Frage an Anna Lührmann von Christoph M. bezüglich Familie

Sehr geehrte Frau Lührmann,

als Wahlberechtigter in dem Wahlkreis in dem Sie kandidieren möchte ich Ihnen Fragen zu einem für meine Stimmenabgabe entscheidenden Thema stellen: Die Situation von durch Trennung/Scheidung von ihren Kindern getrenntlebenden Elternteilen.
Anläßlich der Geburt meines unehlichen Kindes und der sich abzeichnenden Trennung von der Kindesmutter war ich fassungslos über die rechtliche Situation in diesem Land.
Schlimm genug, daß Vätern unehlicher Kinder nicht grundsätzlich ebenfalls das Sorgerecht zugesprochen wird. Dies allein halte ich schon für verfassungswidrig da geschlechtsspezifisch diskriminierend. Diese Auffassung vertritt das Bundesverfassungsgericht in seinem Urteil vom 29.1.2003 nicht, macht allerdings dem Gesetzgeber zur Auflage die im o.g. Urteil geannten Annahmen der Realität anzupassen.

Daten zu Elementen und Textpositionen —
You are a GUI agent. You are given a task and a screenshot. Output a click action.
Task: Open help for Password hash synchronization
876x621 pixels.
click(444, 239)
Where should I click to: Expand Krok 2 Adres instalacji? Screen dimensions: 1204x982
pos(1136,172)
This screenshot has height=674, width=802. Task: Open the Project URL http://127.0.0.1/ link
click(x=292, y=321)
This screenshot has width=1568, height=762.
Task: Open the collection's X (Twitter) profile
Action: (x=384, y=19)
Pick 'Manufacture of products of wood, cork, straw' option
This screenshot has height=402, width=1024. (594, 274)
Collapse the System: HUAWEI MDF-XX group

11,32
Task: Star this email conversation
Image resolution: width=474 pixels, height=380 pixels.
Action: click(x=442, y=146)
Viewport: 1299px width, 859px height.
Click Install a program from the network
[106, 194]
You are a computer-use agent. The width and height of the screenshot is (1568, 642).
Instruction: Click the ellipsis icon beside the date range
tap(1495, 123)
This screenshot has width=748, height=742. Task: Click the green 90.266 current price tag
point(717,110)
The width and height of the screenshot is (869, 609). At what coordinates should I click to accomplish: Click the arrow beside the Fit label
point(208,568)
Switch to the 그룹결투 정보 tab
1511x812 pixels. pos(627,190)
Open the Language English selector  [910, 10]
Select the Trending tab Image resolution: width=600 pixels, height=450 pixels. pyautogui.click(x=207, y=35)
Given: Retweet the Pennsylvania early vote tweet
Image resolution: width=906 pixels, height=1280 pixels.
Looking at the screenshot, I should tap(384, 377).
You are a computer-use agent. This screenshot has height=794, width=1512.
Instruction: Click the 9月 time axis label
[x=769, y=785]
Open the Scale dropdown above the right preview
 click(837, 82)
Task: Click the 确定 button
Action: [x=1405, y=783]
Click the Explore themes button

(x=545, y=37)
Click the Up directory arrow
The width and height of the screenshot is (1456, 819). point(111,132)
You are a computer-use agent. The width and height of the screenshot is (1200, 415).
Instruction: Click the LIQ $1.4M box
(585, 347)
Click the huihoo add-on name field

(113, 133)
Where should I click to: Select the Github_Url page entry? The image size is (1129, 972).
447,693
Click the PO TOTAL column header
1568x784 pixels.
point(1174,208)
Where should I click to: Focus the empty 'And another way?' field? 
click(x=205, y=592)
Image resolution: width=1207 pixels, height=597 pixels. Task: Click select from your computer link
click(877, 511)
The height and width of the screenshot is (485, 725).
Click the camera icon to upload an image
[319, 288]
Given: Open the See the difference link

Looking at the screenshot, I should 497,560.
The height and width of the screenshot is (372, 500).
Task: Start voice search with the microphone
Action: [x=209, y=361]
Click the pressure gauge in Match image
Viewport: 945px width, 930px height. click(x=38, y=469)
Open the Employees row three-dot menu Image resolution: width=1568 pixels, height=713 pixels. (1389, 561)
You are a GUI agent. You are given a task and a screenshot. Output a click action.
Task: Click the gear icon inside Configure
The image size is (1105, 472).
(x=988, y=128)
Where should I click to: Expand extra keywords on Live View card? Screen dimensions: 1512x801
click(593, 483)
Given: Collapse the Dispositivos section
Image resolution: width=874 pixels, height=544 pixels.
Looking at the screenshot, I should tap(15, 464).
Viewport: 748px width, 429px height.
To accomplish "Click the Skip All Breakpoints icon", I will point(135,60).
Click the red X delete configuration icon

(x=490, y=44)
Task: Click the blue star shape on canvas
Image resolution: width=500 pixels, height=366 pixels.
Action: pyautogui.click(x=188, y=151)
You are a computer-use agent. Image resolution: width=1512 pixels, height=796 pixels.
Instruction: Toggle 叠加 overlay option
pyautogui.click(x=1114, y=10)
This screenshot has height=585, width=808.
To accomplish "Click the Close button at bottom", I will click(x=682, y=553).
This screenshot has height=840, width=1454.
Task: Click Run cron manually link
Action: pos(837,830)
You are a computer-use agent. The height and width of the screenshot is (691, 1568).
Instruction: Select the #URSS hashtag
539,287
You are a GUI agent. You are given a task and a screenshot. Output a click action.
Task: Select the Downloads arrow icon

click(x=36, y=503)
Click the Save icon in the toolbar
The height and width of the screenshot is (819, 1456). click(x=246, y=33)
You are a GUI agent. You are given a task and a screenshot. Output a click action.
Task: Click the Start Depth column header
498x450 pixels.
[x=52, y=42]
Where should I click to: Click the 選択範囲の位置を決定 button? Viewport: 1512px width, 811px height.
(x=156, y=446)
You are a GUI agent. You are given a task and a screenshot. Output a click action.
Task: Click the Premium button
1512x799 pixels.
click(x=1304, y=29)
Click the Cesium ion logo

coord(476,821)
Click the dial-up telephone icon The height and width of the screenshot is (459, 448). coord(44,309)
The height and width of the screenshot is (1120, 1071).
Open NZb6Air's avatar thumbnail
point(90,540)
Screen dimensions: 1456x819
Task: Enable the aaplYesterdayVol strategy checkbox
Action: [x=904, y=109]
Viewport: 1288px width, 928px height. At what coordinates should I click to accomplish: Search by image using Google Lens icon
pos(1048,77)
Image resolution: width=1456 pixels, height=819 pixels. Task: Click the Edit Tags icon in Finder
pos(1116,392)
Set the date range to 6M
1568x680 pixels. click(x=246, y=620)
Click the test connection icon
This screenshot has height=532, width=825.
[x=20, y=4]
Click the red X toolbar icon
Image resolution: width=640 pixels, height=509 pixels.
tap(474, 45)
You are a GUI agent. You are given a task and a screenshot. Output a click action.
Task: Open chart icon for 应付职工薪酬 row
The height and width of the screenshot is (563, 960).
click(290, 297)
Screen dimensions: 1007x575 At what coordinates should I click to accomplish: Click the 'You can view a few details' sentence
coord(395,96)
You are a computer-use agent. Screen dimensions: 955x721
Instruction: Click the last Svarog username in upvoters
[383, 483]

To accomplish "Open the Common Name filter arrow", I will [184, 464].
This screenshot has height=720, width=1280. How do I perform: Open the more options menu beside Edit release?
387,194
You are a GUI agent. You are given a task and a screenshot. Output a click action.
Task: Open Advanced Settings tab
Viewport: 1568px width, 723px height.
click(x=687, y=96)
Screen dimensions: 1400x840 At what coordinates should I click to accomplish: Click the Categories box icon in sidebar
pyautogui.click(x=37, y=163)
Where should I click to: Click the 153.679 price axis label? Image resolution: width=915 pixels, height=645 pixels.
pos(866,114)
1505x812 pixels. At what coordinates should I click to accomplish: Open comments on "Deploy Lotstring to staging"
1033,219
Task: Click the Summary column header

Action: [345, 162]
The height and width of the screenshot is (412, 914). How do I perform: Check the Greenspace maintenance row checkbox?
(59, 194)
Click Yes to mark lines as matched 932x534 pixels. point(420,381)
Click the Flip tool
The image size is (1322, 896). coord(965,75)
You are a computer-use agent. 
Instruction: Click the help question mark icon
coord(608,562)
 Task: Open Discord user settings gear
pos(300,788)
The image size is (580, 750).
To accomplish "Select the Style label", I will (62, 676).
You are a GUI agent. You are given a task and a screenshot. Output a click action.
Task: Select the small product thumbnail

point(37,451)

Deine Aufgaben —
1 - Von welchem Datum ist das Urteil des Bundesverfassungsgerichts, das im Brief an Anna Lührmann genannt wird?
2 - Führe den Brief an Anna Lührmann bitte im Anschluss an seinen letzten Satz fort.

Ergebnisse —
1 - Vom 29.1.2003.

2 -
Hier nun meine erste Fragen: Inwieweit haben Sie sich mit diesem Thema im Sinne der Aufforderung des Verfassungsgerichts beschäfftigt (werden Sie sich damit beschäfftigen)? Wie ist Ihr Standpunkt zu der Frage der grundsätzlichen gemeinsamen Sorge für beide Elternteile eines Kindes?

Wesentlich schlimmer als die oben beschriebene Diskriminierung von Männern ist, daß eine Mutter eines unehlichen Kindes (und bei den meisten strittigen Scheidungen auch im Falle eines ehelichen Kindes) den Umgang zwischen Vater und Kind unterbinden kann, ohne irgendwelche Gründe angeben oder gar rechtliche Konsequenzen fürchten zu müssen.
Dies führt regelmäßig zu Verurteilungen der Bundesrepublik durch den Europäischen Gerichtshof für Menschenrechte.
Meine Fragen: Was haben Sie getan (werden sie tun), um dieser Form des Kindesmißbrauchs entsprechend den Kinderschutzkonventionen der UN entgegenzutreten? Wäre das generelle gemeinsame Sorgerecht beider Elternteile in Ihren Augen ein Mittel den zurzeit weitverbreiteten Kindesmißbrauch durch sogenannten Kindesentzug einzuschränken?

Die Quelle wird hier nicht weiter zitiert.